I giovani hanno più bisogno di esempi che di critiche, ma stavolta i nostri calciatori anagraficamente più “fortunati” hanno insegnato molto a tutti, ricordando che in campo si scende per conquistare la palla in ogni zona del rettangolo verde, correndo da professionisti non per un quarto d’ora ma per tutta la durata del cronometro ufficiale, tentando colpi di classe senza aver paura di sbagliare e son certo che quelle magie, e mi riferisco in particolare a Nicolò Fagioli, non sono fatte per esibizionismo e buttate lì per caso, ma perché insite e marcate a carattere di fuoco nel suo dna. Da oggi in poi dunque non meravigliamoci più di questi giovanotti, anche perché sarebbe molto più anomalo se vedessimo in campo un cinquantacinquenne! Hanno riportato quell’entusiasmo sopito, e soprattutto l’idea che il successo non viene solo con la vittoria, ma anche dal desiderio di vincere. Quindi non classifichiamo più, quasi “ghettizzandoli”, i giovani distinguendoli dai “vecchi”, creando un’altra difficoltà: sono tutti calciatori facenti parte della rosa della Juventus, e come tali tutti convocabili per giocare una partita di calcio, a cominciare da quella di stasera.

Già, stasera c’è Juventus-Inter. Un libro secolare scritto e riscritto ma mai finito, perché composto da emozioni infinite e le emozioni non avranno mai un punto finale, ci sarà sempre una pagina bianca da colorare dopo il novantesimo minuto. Un duello che ha percorso la storia d’Italia dagli anni trenta ad oggi, senza mai perdere lucentezza, narrando in ogni partita la nostra stessa vita, con sconfitte e successi, senza rimorsi né rimpianti, non rinnegando ciò che si è vissuto per decenni, perché sempre fedeli alla propria maglia.
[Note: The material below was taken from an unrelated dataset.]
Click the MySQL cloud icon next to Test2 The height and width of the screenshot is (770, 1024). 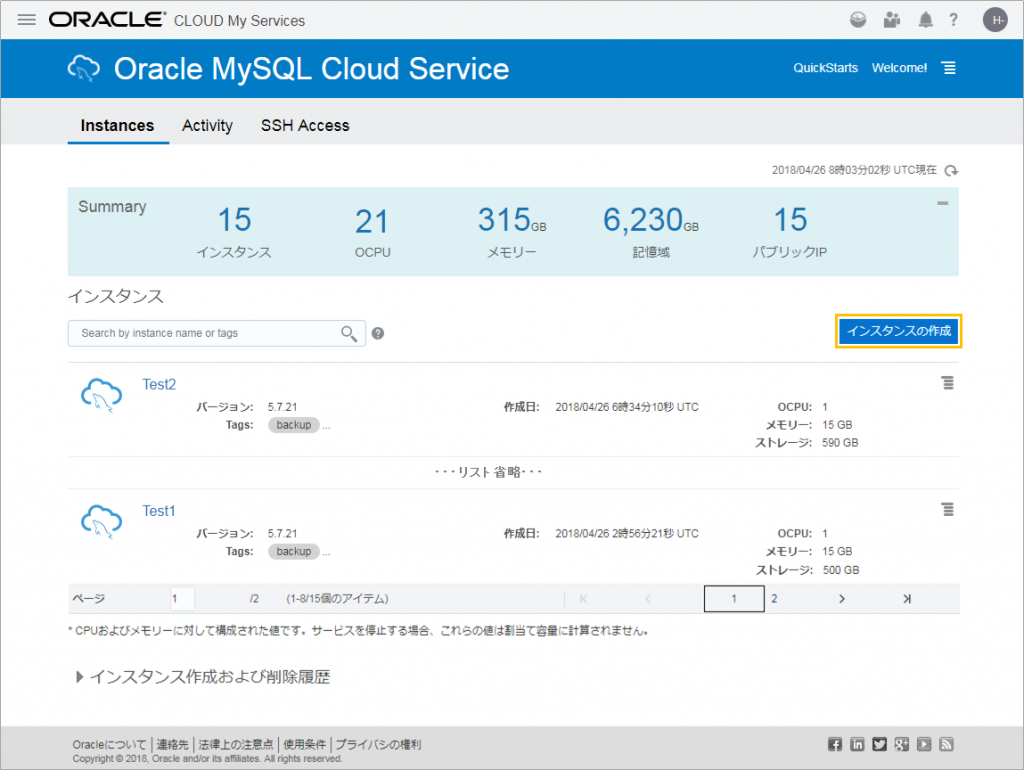[100, 396]
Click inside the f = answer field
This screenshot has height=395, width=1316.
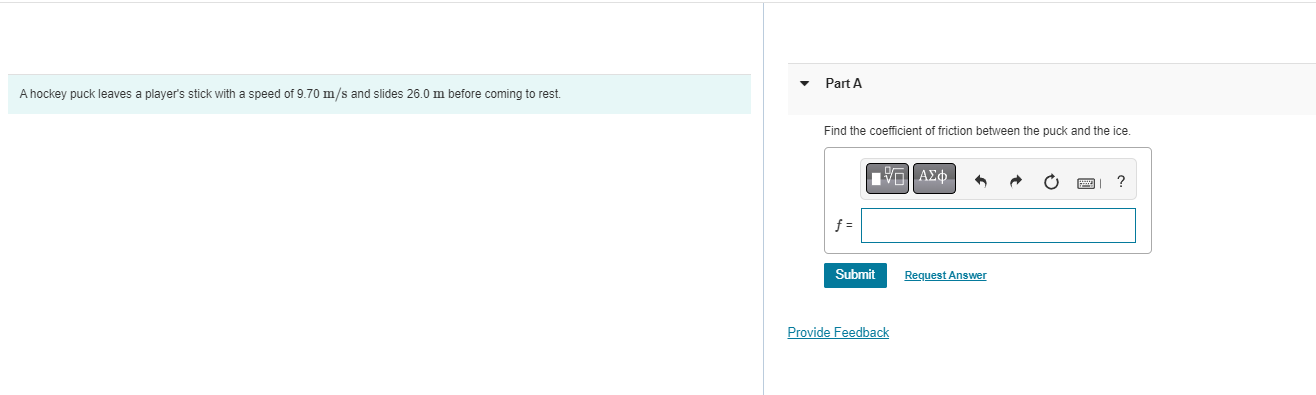(998, 225)
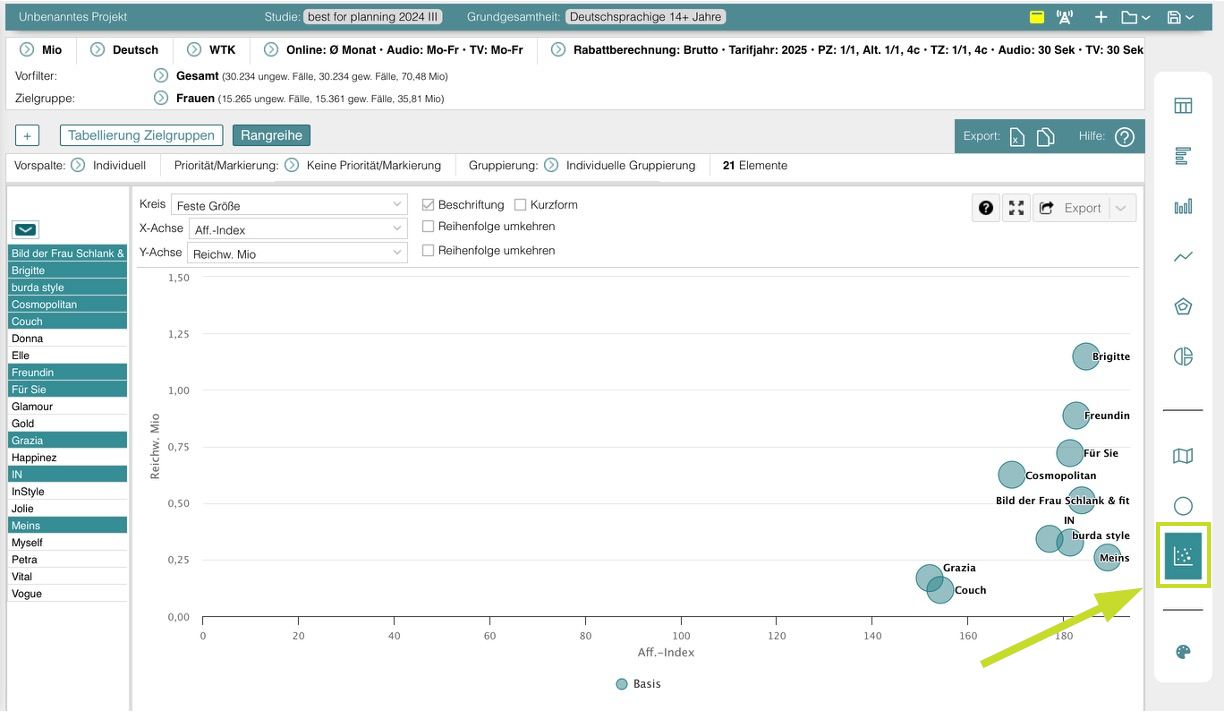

Qui, in questa pugna bianconerazzura davvero il calcio, come affermava Jean Paul Sartre, diventa una metafora della vita o quella addirittura contraria che la vita è una metafora del calcio. Comunque la si voglia vedere, calcio e vita sono indissolubilmente connessi e il calcio contiene tanto della nostra vita: è ballo, combattimento, idioma, letteratura, competizione, caso, simulazione, ebbrezza. Ancora, è politica, affari e soldi, poesia e scienza, prosa e arte. Tutto questo è Juventus-Inter, il primo tassello di quell’orizzonte bianconero luminoso di vittorie, ben lontano si spera da quello nebbioso che guarda il viandante nel capolavoro ottocentesco di Caspar David Friedrich.